From April to September 25th, everyone got the $20 deal if they knew the trick.

Now with 87 HD channels instead of 9 and Christmas time, the backlog is dangerously long: 3 to 6 weeks depending on area. At 7 to 8 weeks backlog they stop taking orders and go to a waitlist instead.

Still, do your best with the HD DVR FAQ's:

_What do I need to know about HD DVR ordering and installation?
_→ Ordering Tips ● Installation Guide

The current $20 a month discount for new customers is hard to beat. See if they will treat you as good as a new customer. Comcast's Triple play claims more HD channels and will give you free HD DVRs.

- Craig


----------



## RS4 (Sep 2, 2001)

milominderbinder said:


> From April to September 25th, everyone got the $20 deal if they knew the trick.
> 
> Now with 87 HD channels instead of 9 and Christmas time, the backlog is dangerously long: 3 to 6 weeks depending on area. At 7 to 8 weeks backlog they stop taking orders and go to a waitlist instead.
> 
> ...


Hi Milo - I see you're out selling a few last minute deals - haven't made quota yet? Darn!! Still have a week to go, buddy - happy selling!!


----------



## 5 ACES (May 23, 2004)

joed32 said:


> If it is not leased be sure to buy the "service agreement" for $5.99. I like the units but some of them are bad or go bad and if it's leased they will replace it forever. If it's owned they will only replace it while under warranty.


Very True!! That is something that we have had since it started. We used it three times for either a receiver going bad, or the latest problem, a bad LNB on our dish. That $5.99 is worth every penny, especially now that everything seems to be so expensive and I wouldn't want to replace a 5 LNB dish or new DVR at the prices they are going for. Get that $5.99 protection if you don't lease their stuff!!

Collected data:

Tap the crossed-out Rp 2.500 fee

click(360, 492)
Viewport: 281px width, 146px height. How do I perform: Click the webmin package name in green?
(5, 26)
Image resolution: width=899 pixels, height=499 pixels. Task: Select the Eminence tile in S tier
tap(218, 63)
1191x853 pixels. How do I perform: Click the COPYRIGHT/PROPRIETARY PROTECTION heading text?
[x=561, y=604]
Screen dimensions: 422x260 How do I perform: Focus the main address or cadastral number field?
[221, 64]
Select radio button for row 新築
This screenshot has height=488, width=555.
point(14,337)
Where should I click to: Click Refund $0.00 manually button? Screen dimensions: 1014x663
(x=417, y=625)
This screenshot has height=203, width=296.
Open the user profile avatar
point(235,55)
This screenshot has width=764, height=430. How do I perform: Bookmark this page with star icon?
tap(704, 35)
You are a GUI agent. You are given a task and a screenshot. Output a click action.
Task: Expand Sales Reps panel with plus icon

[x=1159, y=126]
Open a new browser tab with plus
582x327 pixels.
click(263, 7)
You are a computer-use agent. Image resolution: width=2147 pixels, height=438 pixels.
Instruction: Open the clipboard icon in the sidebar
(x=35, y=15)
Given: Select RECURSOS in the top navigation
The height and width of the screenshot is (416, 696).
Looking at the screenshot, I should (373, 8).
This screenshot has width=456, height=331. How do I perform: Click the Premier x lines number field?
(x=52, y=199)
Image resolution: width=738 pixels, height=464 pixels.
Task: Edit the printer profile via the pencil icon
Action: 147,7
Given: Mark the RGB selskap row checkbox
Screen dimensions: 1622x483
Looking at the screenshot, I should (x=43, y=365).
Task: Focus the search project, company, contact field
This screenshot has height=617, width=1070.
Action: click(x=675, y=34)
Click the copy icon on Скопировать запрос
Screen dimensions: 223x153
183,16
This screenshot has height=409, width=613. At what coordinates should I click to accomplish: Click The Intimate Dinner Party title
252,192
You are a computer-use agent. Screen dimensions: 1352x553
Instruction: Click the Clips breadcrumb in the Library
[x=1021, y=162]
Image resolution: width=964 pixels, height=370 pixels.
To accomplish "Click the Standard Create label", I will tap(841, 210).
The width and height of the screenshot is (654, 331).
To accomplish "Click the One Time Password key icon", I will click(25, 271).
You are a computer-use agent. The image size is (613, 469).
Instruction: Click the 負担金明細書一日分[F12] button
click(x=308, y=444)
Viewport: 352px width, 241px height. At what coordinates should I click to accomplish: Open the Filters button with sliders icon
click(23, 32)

## Set of tasks
A: In the listing, start at the line that has "The width and" and stop after the line that has "click(x=308, y=444)". Swap "computer-use agent" for "GUI agent" there and return only those lines, with nothing else changed.
B: Carry on the forum thread about HD DVR deals and service agreements from its last sentence.

## The responses
A:
The width and height of the screenshot is (654, 331).
To accomplish "Click the One Time Password key icon", I will click(25, 271).
You are a GUI agent. The image size is (613, 469).
Instruction: Click the 負担金明細書一日分[F12] button
click(x=308, y=444)

B:
----------



## milominderbinder (Dec 18, 2006)

For everyone placing an order, please follow the steps to verify that you are really getting the HD DVR+.

Ordering Tips

- Craig


----------



## azsarge (Dec 22, 2007)

I don't understand the issue with DirecTV classifying the box as leased, or not leased, if they are giving it to you for free? Personally, if it is free, I want them to classify it as leased so I never have to pay to replace or fix it. Or am I missing something? As far as they told me, the only fee I pay for the box monthly is the same fee I am currently paying for my DirecTV Tivo.


----------



## justapixel (Sep 27, 2001)

sublue said:


> O.K. I've been with them since 02 and always paid on time. Currently, I'm out of contract and for a new 2 year contract, they are offering me an
> 
> HR-21 for $199
> free new dish with installation (although the one I have is an 02 oval)
> ...


I got:

Free HR-20 (or 21, not sure)
Free DVR fees for 24 months
Free HD for 12 months
Free Dish and installation
Reroute both my TiVos.

I've been with them about as long as you, no late pay, yada yada.

I called to cancel though, not reup.


----------



## RS4 (Sep 2, 2001)

azsarge said:


> I don't understand the issue with DirecTV classifying the box as leased, or not leased, if they are giving it to you for free? Personally, if it is free, I want them to classify it as leased so I never have to pay to replace or fix it. Or am I missing something? As far as they told me, the only fee I pay for the box monthly is the same fee I am currently paying for my DirecTV Tivo.


You are correct. It is my understanding the D* will replace the box for the life of the lease. I think you just pay $19.95 shipping. So, that means the other folks are paying about $70 a year to protect their dish and switches.


----------



## 5 ACES (May 23, 2004)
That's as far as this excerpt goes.